All drugs that inhibit viral production also inhibit cell–cell fusions; we therefore assessed the capacity of IDC16 to inhibit the fusion of HIV-1-infected cells compared to azidothymidine (AZT, 3′-azido-3′-deoxythymidine, zidovudine). AZT is the first nucleoside reverse transcriptase inhibitor approved for HIV-1 therapy . Its antiretroviral activity is likely to involve at least two steps: incorporation into viral DNA and inhibition of the viral reverse transcriptase. While incorporation of the drug into host nuclear and mitochondrial DNA may be largely responsible for dose-limiting toxicities, AZT remains a potent and frequently prescribed antiretroviral therapy for HIV-positive individuals. We therefore subjected both AZT and ICD16 to HIV-1 inhibition tests in infected MT2 cultures to compare their relative antiretroviral effects. MT2 cells cultured in a 96-well plate were infected with pNL4.3 at 100 TCID50 in the absence or the presence of IDC16 or AZT for 18 h. Cells were then washed and changed to fresh medium with or without IDC16 or AZT. Half of the culture medium was refreshed each 2 or 4 d in the presence of drugs. The formation of syncytia was scored at the indicated time points. Results illustrated in Figure 6A and 6B show that viral infectivity is completely abolished using five times less IDC16 as opposed to AZT. In fact, at a concentration of 1 μM, IDC16 is able to reduce the percentage of infected cultures to nearly nil, whereas 5 μM of AZT were needed in order to observe the same effects, indicating that effective inhibitory concentration within cellular systems of compound IDC16 is in the range of that of AZT.
(A and B) MT2 cells cultured in a 96-well plate were infected with pNL4.3 at 100 TCID50 in the absence or presence of IDC16 (A) or AZT (B) for 18 h. Cells were then washed and changed to fresh medium with/without IDC16 or AZT. Half of the culture medium was refreshed each 2 or 4 d in the presence of drugs. The formation of syncytia was scored at the indicated time points.

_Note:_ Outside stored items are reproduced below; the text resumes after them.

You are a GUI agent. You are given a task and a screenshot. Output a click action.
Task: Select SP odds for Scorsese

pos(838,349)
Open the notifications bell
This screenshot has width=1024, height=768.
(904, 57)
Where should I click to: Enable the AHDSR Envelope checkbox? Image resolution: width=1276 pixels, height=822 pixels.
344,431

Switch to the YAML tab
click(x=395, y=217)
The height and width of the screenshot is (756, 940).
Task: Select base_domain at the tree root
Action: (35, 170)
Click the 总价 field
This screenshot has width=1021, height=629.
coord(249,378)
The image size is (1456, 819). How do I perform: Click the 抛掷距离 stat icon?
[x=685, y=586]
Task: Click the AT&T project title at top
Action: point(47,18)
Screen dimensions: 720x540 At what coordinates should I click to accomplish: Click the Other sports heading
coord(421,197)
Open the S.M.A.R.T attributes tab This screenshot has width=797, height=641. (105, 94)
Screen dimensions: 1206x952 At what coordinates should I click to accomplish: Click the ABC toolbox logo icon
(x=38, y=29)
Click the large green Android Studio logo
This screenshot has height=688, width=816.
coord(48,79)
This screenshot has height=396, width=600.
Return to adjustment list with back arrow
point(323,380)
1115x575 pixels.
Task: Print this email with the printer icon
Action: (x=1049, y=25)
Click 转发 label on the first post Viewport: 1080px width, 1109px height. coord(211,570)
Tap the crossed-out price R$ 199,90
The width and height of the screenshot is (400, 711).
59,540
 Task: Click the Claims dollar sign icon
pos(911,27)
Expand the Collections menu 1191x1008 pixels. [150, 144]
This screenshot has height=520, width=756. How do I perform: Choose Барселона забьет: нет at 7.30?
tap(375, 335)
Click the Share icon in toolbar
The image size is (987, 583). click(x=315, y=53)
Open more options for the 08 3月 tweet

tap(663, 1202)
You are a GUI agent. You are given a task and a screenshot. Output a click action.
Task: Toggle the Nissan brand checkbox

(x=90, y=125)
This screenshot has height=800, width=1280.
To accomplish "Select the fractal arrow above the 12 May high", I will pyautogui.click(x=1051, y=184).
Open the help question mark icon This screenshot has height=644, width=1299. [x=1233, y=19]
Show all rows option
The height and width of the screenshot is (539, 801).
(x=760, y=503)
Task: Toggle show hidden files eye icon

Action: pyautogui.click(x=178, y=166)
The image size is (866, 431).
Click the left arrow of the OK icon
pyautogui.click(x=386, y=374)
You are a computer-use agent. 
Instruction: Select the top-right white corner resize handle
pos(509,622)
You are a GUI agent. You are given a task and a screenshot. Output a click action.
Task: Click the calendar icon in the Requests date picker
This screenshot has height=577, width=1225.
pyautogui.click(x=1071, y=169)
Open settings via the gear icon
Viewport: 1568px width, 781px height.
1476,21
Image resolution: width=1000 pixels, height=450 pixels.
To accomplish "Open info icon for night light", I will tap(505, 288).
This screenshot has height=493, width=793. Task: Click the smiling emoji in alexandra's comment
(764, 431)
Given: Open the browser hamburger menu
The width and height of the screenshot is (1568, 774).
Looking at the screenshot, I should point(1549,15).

(C) Four ug of total RNA from triplicate of PBMCs untreated (lane Ctl) or treated with IDC16 (lane IDC16) or AZT (lane AZT), was reverse transcribed with Omniscript reverse transcriptase (QIAGEN) using random hexamers and oligo dT and. The mixture was aliquoted in a 96-well plate and subjected to PCR amplification using 0.375U/15 μl of hotStarTaq DNA Polymerase with specific primers (0.3–0.6 μM) using the buffer provided by the manufacturer (QIAGEN). The PCR reaction was carried out in a GeneAmp 9700 PCR system. Following an incubation of 15 min at 95 °C, and 35 cycles of 30 s at 94 °C, 30 s at 55 °C, and 1 min at 72 °C, the reaction was ended with an extension step of 10 min at 72 °C. PCR products were fractionated on a LabChip HT DNA assay station (Caliper) for quantitation and sizing. The full data can be accessed through http://www.lgfus.ca/Tazi/, username = Tazi, password = sc35. Three examples of genes altered by AZT treatment (HDM2), (BRCA1), and (DATF1) are shown.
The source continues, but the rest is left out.